▸ **TEXT PROVIDED**
>>>

Sorting maps by key with rewrite-clj
Eric Dallo asked me on Slack how he might sort a map by its keys using rewrite-clj.
Here's an initial naive stab at it. I typically reach for the zip API when solving a problem. Here I've opted to instead work with rewrite-clj nodes more directly to give me some rewrite-clj node exercise.
This initial work does not look at namespaced maps, but I assume that it will not be terribly complicated to support these as well.
{:deps {org.clojure/clojure {:mvn/version "1.10.3"}
rewrite-clj/rewrite-clj {:mvn/version "1.0.699-alpha"}
;; complient is used for autocompletion
;; add your libs here (and restart the runtime to pick up changes)
compliment/compliment {:mvn/version "0.3.9"}}}
Requires
(require
[rewrite-clj.zip :as z]
[rewrite-clj.node :as n])

<<<

(Element lookup records)
>>>

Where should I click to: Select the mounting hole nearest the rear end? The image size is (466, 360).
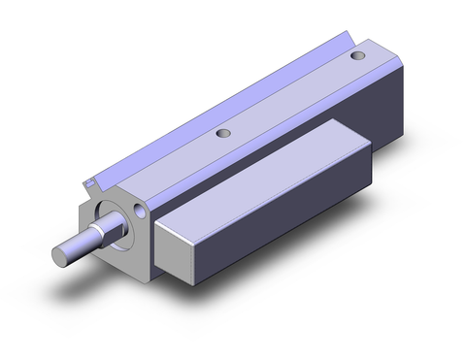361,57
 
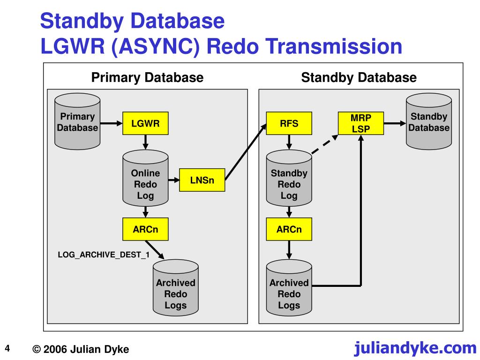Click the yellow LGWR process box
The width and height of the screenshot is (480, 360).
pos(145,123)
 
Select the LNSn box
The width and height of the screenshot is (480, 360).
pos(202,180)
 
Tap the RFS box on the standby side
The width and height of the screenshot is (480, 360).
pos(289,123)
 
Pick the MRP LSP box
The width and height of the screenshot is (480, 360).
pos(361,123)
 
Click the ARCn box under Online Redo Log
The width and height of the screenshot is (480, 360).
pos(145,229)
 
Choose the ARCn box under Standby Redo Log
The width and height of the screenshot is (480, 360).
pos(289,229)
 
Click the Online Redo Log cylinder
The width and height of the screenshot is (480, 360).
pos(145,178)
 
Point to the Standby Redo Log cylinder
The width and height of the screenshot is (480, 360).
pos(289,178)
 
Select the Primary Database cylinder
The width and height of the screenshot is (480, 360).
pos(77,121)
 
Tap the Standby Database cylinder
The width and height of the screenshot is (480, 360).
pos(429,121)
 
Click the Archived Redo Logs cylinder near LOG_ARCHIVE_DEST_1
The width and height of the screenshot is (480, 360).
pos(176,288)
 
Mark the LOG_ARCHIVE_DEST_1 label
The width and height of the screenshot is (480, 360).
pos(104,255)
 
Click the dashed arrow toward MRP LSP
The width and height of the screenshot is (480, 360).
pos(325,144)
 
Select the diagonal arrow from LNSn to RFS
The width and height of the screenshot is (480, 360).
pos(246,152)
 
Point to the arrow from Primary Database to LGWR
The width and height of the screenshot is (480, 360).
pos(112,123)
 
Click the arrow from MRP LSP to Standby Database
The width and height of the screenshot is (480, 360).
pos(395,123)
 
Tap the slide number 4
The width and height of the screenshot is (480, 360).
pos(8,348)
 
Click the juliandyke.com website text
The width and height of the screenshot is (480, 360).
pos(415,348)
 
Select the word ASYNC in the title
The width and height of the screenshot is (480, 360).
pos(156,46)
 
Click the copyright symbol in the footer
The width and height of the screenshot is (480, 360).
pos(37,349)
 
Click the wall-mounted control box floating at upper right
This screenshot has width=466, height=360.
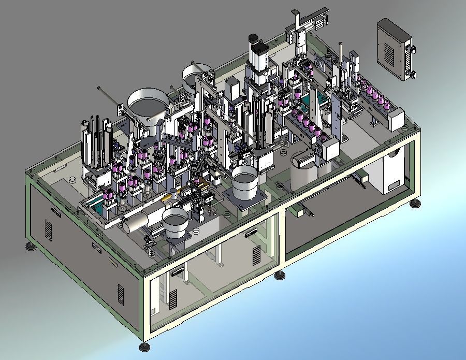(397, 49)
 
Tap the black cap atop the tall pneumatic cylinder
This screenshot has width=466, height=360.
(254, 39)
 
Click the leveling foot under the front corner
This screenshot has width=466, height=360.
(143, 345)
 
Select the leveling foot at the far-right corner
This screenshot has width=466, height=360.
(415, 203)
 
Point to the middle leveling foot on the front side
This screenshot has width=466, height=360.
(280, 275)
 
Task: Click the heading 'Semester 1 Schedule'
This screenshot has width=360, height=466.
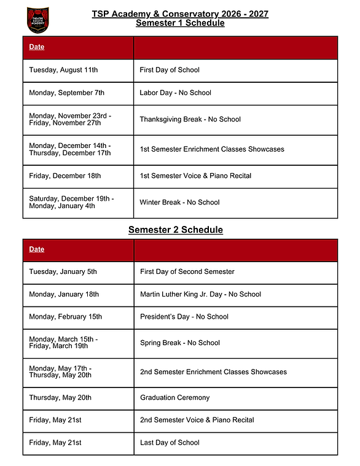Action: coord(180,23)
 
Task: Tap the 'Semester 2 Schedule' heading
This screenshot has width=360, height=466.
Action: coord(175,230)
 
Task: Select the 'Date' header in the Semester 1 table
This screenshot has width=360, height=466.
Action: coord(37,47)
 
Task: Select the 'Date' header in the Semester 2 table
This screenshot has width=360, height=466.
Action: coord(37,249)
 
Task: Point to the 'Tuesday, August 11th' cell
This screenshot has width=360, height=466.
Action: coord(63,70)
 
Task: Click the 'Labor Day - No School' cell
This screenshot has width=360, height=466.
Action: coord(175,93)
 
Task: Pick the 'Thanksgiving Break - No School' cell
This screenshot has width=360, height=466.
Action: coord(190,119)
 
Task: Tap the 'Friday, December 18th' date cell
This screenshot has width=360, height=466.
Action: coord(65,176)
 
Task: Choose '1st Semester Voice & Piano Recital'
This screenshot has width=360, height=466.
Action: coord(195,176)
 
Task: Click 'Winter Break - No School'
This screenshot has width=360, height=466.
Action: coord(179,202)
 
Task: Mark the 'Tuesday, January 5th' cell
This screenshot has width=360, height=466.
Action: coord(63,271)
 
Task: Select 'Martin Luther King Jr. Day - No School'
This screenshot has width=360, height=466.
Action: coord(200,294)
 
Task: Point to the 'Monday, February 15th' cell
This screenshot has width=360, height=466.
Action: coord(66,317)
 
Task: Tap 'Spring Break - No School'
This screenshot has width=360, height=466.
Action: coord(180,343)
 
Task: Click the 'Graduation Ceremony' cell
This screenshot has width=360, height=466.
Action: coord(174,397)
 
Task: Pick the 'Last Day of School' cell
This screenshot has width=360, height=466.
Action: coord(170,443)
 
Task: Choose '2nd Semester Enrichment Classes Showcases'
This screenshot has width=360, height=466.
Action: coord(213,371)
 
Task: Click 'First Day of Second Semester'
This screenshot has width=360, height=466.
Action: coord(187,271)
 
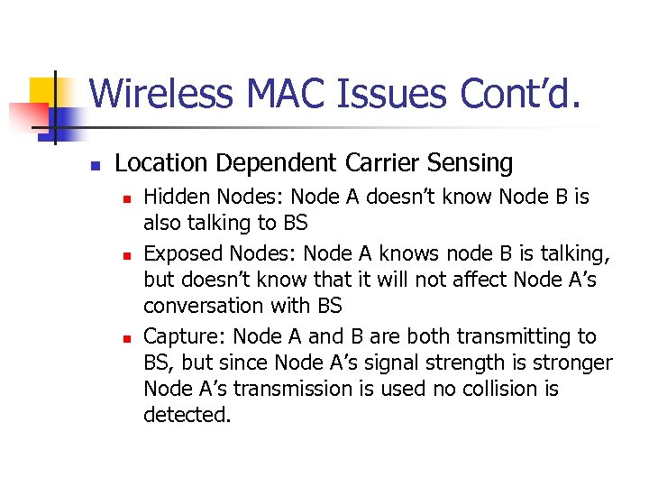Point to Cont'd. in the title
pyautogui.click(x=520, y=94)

<<<

▸ **SHORT TASK**
Output the part of the post about sorting maps with rewrite-clj starting at "Sorting maps by" and ending at "these as well.", word for word. Rely solely on the post about sorting maps with rewrite-clj, not on the listing.

▸ **ANSWER FOR THE TASK**
Sorting maps by key with rewrite-clj
Eric Dallo asked me on Slack how he might sort a map by its keys using rewrite-clj.
Here's an initial naive stab at it. I typically reach for the zip API when solving a problem. Here I've opted to instead work with rewrite-clj nodes more directly to give me some rewrite-clj node exercise.
This initial work does not look at namespaced maps, but I assume that it will not be terribly complicated to support these as well.